Seacoast United Phantoms (NPSL) were an American soccer team based in Hampton, New Hampshire, United States. Founded in 2010, the team played home games primarily out of Portsmouth High School.

==History==
Seacoast United Phantoms were announced as the pinnacle of the development pyramid for the Seacoast United Soccer Club in 2010 and began play in the National Premier Soccer League in 2011. The team was founded following the dissolution of the New Hampshire Mountaineers, which operated in the NPSL for only one season in 2010.

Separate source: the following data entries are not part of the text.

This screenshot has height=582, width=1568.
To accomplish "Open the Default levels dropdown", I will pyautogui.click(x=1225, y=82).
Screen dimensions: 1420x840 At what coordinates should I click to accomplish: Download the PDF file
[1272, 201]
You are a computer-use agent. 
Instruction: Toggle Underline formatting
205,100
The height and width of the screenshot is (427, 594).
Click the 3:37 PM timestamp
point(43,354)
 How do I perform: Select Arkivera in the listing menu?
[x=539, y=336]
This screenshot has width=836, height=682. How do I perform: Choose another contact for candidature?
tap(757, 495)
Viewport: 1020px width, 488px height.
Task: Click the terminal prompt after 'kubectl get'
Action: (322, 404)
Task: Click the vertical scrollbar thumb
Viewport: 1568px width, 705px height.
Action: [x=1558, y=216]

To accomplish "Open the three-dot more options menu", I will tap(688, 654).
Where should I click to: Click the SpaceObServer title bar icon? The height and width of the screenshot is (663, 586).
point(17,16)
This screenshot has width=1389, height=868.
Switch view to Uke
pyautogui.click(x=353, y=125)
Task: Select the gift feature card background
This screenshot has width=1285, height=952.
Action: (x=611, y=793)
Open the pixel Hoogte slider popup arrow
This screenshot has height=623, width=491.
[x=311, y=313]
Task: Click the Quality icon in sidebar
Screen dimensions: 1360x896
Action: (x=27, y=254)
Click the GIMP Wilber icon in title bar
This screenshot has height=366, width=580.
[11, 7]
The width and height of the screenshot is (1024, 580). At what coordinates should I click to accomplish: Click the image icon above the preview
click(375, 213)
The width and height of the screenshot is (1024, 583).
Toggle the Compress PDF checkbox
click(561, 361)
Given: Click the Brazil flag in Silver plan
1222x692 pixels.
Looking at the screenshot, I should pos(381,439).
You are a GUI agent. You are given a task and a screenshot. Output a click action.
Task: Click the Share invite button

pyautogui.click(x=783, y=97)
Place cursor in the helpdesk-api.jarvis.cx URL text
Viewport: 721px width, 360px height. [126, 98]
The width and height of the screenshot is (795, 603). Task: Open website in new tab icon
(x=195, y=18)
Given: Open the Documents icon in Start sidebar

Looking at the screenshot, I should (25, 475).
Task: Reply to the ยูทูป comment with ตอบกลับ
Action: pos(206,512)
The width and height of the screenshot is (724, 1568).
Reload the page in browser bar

With the expansion of the broader Seacoast United Soccer Club organization into neighboring Maine, the Phantoms welcomed rivals Seacoast United Mariners into the Northeast-Atlantic Division of the NPSL in 2012.

==Players==

| No. | Pos. | Nation | Player |
|---|---|---|---|

| No. | Pos. | Nation | Player |
|---|---|---|---|

==Year-by-year==

| Year | Division | League | Regular season | Playoffs | Open Cup |
|---|---|---|---|---|---|
| 2011 | 4 | NPSL | 2nd, Atlantic | Did not qualify | Did not enter |
| 2012 | 4 | NPSL | 5th, Atlantic | Did not qualify | Did not enter |
| 2013 | 4 | NPSL | 6th, Atlantic | Did not qualify | Did not enter |

==Staff==
- Corlton Simmond – Head Coach (2012 - 2016)
- Alex Ryan (2016–present)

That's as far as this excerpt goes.